LGBTQIA+ is an abbreviation for lesbian, gay, bisexual, transgender, queer or questioning, intersex, asexual, and more.


LGBT+ History Month is an annual celebration of lesbian, gay, bisexual, trans, and non-binary history. It recognises the history of LGBT+ rights and related civil rights movements and is celebrated in February every year in the United Kingdom to correspond with the 2003 abolition of Section 28. 


Section 28 was part of the Local Government Act 1988, which stated that a local authority “shall not intentionally promote homosexuality or publish material with the intention of promoting homosexuality” or “promote the teaching in any maintained school of the acceptability of homosexuality as a pretended family relationship”. It meant that teachers and school staff were scared to talk about same-sex relationships, and they were not discussed in PSHE lessons. 

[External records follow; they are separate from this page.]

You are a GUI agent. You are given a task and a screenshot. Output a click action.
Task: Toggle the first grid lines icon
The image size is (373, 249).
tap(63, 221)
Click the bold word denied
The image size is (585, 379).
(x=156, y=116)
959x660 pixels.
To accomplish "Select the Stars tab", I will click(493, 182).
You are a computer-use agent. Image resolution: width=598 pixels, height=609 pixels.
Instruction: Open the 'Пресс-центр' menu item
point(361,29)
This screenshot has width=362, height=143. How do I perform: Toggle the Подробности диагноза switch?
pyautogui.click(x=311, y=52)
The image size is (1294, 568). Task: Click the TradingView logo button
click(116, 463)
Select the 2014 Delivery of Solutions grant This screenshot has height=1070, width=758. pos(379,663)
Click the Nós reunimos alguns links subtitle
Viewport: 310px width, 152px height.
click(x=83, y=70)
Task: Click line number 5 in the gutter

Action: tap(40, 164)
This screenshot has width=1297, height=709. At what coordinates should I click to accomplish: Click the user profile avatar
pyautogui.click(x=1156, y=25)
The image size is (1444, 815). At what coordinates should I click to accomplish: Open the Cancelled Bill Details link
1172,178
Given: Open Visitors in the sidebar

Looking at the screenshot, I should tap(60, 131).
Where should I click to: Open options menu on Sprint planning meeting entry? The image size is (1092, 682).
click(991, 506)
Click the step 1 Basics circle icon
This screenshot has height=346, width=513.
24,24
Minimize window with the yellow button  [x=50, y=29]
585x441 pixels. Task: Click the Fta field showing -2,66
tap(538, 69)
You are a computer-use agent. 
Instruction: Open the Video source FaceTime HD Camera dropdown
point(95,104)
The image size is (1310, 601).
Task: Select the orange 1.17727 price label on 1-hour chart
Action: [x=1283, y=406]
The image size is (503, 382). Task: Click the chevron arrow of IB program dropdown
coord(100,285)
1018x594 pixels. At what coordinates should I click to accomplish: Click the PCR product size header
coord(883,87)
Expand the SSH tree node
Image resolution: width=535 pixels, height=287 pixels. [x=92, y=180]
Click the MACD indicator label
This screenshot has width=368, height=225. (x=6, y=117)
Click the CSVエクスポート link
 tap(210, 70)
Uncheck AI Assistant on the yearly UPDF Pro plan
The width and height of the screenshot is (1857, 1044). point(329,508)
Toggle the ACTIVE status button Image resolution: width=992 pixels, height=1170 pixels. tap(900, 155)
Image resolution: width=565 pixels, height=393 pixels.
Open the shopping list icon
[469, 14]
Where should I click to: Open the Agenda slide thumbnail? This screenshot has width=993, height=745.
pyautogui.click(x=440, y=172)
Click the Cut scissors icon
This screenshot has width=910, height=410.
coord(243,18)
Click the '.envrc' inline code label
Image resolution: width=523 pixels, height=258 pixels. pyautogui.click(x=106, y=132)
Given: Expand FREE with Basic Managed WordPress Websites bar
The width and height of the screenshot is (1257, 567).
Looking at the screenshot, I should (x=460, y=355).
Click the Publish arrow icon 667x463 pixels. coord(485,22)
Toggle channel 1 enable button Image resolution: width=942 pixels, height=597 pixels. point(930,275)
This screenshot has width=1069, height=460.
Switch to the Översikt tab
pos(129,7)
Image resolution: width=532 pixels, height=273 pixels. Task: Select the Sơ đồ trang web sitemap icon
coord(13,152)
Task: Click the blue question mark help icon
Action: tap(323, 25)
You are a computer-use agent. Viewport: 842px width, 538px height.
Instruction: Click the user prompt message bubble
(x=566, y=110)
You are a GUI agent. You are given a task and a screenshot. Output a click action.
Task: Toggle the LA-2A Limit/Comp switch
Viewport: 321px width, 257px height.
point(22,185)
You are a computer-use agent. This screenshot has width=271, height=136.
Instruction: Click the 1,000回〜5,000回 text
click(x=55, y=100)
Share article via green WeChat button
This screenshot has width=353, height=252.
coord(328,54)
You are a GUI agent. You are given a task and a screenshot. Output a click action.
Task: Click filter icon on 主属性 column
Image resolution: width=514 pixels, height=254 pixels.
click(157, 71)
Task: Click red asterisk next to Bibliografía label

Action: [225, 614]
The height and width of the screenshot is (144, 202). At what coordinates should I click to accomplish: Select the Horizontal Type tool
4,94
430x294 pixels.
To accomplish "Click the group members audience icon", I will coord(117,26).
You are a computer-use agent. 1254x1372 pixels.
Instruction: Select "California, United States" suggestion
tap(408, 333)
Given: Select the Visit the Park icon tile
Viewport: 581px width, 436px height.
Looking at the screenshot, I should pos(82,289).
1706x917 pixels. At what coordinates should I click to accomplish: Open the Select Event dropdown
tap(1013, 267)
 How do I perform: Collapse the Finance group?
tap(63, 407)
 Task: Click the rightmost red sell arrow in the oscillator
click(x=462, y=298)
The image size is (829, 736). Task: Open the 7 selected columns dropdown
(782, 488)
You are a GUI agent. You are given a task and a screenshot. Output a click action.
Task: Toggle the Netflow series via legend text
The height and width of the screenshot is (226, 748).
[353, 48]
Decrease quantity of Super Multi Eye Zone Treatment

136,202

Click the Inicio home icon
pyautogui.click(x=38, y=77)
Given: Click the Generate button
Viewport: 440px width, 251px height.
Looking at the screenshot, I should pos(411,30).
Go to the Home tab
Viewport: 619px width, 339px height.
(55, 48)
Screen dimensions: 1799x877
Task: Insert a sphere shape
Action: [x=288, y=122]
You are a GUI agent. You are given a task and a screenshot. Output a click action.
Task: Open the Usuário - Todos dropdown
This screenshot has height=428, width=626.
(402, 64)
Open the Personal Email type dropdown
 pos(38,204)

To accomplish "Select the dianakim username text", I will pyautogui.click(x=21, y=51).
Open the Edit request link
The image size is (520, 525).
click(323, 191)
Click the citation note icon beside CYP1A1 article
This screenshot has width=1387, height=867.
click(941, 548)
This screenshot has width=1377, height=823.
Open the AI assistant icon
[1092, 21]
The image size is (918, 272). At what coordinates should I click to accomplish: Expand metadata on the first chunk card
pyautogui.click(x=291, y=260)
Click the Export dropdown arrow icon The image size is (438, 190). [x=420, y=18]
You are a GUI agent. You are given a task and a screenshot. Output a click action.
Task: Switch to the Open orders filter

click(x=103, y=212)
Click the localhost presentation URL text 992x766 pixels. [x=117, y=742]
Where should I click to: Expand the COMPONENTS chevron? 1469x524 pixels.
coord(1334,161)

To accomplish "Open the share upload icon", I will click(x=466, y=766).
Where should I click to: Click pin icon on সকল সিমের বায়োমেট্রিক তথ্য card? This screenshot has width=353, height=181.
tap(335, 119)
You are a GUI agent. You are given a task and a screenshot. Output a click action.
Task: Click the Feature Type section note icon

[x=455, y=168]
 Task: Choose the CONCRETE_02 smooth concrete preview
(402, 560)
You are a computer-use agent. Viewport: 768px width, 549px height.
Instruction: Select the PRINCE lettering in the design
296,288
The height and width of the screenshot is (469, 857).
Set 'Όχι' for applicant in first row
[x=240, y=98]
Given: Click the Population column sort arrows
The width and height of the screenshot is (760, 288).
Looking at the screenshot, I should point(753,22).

Remember how we got rights

Being in a same-sex relationship was decriminalised in the UK in 1967; this is still recent enough to be in the minds of many citizens. The fight to get there was very difficult, and the journey to full equality since then has been slow, which is why it’s so important to take every opportunity to recognise and celebrate LGBT+ people.



Over 1.5 million LGBTQ+ people live in England and Wales today. This figure is known because – for the first time in over 200 years – the latest census included LGBT+ people. The census is a national survey that takes place every ten years. It gives us a picture of all the people and households in England and Wales.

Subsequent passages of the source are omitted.